Parto de la premisa que un derecho humano fundamental es el de que cada persona tenga o no sus propias creencias religiosas. Y eso lo han reconocido nuestras Constituciones, incluso la vigente, al señalar en su artículo 2-3, que toda persona tiende derecho a la "libertad de conciencia y de religión" y que, por tanto, no hay persecución "por razón de ideas o creencias". Y esto en el entendido de que "El ejercicio público de todas las confesiones es libre, siempre que no ofenda la moral ni altere el orden público". Sin embargo, en nuestro país —mejor decir, en nuestra sociedad— este es un derecho impracticable, mal visto y que condena, a quien osa negarse a asumir la fe de la grey, al aislamiento y reprobación sociales.

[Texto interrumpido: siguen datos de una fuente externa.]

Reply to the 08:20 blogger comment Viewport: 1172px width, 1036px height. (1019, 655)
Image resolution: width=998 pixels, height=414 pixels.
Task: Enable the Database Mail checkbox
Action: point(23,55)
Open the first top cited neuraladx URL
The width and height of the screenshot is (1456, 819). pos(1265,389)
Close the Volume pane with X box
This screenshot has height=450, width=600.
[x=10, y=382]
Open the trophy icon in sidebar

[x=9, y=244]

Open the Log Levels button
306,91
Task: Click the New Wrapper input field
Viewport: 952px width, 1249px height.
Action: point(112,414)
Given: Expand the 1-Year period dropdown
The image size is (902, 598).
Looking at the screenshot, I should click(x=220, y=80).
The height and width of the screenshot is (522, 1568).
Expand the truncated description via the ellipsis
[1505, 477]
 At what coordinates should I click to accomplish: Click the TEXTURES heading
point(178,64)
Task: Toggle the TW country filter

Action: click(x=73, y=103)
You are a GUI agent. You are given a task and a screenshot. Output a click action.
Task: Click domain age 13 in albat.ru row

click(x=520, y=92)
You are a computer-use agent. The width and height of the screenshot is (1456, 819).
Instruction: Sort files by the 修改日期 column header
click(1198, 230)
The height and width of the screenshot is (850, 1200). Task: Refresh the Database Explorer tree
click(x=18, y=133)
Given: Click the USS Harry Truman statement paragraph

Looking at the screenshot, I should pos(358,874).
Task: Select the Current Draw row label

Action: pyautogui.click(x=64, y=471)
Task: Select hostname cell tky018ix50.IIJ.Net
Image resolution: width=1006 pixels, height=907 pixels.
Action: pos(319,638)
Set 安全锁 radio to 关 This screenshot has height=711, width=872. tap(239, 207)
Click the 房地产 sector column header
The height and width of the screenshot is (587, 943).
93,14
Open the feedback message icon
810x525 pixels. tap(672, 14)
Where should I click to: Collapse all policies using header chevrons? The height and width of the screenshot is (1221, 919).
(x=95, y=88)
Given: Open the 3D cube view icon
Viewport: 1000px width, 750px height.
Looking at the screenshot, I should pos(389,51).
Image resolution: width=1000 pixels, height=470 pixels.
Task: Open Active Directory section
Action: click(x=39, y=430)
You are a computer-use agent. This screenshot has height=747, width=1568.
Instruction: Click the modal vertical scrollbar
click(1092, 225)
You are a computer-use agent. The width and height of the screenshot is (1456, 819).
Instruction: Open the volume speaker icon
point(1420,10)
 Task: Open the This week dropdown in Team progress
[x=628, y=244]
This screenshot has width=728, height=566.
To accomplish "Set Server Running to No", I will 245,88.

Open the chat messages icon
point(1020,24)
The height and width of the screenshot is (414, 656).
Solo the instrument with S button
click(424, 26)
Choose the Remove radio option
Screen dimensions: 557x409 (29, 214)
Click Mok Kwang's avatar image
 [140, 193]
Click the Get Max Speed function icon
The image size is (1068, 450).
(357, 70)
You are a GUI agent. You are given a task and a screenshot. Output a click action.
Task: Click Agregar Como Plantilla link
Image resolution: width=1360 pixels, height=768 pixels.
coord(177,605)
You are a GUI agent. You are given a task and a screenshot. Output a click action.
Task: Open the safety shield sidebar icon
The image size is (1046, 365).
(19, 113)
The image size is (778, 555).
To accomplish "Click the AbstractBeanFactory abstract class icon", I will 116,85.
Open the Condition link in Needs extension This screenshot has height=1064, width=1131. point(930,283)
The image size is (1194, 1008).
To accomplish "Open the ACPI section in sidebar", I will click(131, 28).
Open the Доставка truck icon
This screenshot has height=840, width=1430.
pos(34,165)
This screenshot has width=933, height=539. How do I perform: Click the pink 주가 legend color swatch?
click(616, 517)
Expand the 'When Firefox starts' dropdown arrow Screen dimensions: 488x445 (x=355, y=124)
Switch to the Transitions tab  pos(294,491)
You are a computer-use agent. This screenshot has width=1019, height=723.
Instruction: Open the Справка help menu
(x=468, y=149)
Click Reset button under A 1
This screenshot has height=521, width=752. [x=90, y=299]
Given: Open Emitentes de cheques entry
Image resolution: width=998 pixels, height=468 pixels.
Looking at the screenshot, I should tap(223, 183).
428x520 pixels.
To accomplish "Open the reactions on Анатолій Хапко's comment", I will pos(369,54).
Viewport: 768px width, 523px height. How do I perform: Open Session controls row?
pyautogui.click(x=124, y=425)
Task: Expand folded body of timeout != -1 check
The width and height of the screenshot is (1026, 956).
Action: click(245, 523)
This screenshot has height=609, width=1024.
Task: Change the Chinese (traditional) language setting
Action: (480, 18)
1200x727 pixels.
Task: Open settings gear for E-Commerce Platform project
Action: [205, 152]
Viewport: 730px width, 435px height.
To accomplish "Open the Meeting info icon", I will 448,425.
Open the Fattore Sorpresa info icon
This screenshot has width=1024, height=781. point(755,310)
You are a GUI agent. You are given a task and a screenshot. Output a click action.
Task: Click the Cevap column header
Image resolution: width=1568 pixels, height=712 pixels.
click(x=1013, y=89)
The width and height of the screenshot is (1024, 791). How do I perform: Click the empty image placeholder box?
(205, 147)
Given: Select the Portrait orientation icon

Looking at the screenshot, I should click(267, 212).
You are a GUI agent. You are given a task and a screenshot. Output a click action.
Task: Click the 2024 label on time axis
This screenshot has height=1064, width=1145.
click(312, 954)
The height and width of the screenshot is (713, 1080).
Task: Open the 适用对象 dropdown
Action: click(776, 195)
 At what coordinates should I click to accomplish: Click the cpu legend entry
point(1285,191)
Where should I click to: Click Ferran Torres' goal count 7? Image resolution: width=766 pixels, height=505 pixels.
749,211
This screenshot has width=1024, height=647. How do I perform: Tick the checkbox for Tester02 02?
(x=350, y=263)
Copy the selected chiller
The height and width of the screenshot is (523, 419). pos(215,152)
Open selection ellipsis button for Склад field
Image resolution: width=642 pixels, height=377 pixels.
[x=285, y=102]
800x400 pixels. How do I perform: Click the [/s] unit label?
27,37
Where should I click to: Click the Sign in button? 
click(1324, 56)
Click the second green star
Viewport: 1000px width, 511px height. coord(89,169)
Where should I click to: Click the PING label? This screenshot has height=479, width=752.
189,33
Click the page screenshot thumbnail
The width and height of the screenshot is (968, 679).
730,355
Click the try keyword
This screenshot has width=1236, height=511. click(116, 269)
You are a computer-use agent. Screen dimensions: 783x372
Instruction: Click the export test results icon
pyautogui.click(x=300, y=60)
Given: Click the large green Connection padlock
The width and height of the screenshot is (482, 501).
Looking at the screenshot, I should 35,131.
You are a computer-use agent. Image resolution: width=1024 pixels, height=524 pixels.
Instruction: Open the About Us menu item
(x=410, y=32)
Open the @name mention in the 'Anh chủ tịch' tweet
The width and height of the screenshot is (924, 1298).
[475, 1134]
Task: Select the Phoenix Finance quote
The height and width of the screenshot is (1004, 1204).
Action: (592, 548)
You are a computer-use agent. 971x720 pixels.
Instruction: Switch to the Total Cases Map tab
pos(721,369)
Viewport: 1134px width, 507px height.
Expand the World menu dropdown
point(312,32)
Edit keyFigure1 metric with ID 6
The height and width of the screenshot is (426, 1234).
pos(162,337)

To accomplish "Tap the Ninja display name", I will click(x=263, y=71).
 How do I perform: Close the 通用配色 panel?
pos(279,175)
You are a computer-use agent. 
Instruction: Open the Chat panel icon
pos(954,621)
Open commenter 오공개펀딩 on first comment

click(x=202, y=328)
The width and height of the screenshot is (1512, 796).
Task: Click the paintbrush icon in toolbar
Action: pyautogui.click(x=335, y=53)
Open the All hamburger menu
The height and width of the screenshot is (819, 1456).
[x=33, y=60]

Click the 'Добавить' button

La propia Constitución establece en su artículo 50 que "el Estado reconoce a la Iglesia Católica como elemento importante en la formación histórica, cultural y moral del Perú, y le presta su colaboración. Claro que, precisa que el Estado "respeta otras confesiones y puede establecer formas de colaboración con ellas".
En otras palabras, nuestro país —y el Estado que conformamos— no ha optado por el laicismo, que, en la definición académica, es la doctrina "que defiende la independencia del hombre o de la sociedad, y más particularmente del Estado, respecto de cualquier organización o confesión religiosa". No. El Estado peruano tiene carácter más bien confesional. Y eso puede apreciarse cada año durante la celebración de Fiestas Patrias en las que se rompe, casi con descaro, el principio de independencia y autonomía del Estado con relación a la Iglesia Católica.
Cuando en los años 90 Mario Vargas Llosa participó en el proceso electoral aspirando a ser elegido como Presidente del Perú, uno de los aspectos detonantes del estrepitoso fracaso político del FREDEMO, fue justamente la tenebrosa anticampaña montada en la que se incendiaba la conciencia popular peruana con consignas que machacaban que no dejáramos que un ateo nos gobierne.
Los gobernantes, para no perder el contacto con las multitudes, deben participar en las ceremonias religiosas que dicta la tradición. Y es una característica que nos emparenta con todos los países latinoamaericanos. Hace poco, en Brasil se llegaba a la conclusión de que podía suceder cualquier cosa en la política, menos que gobernara alguien que no compartiera la fe católica. Sin embargo, se dan sorpresas gratificantes también como en el caso de Chile, donde la Presidente Michelle Bachelet sorprendió con su elección en un país considerado profundamente conservador, más cuando reunía características que no eran las mejor vistas en su sociedad: mujer, izquierdista y agnóstica.
Por ello, provoca sana envidia el hecho que en Europa se haya logrado ese gran paso cualitativo que es la real separación entre política y religión, la que ha sido consagrada en la Constitución Europea. Y la convicción laica en Europa es de tal magnitud que, incluso en un país de mayoría religiosa musulmana como Turquía, que viene negociando su ingreso a la Comunidad Europea, el tema vuelve a estar sobre el tapete, pues el Tribunal Constitucional de ese país anuló una Ley que permitía el uso del türban o velo femenino en la universidad. Claro, Europa tiene, en tanto comunidad, un origen que reconoce como tal: plural. En el caso de países como el Perú, el pluralismo sigue siendo nada más que una buena intención, pues seguimos aplastados por el dominio hegemónico de una tendencia cultural occidentalizada.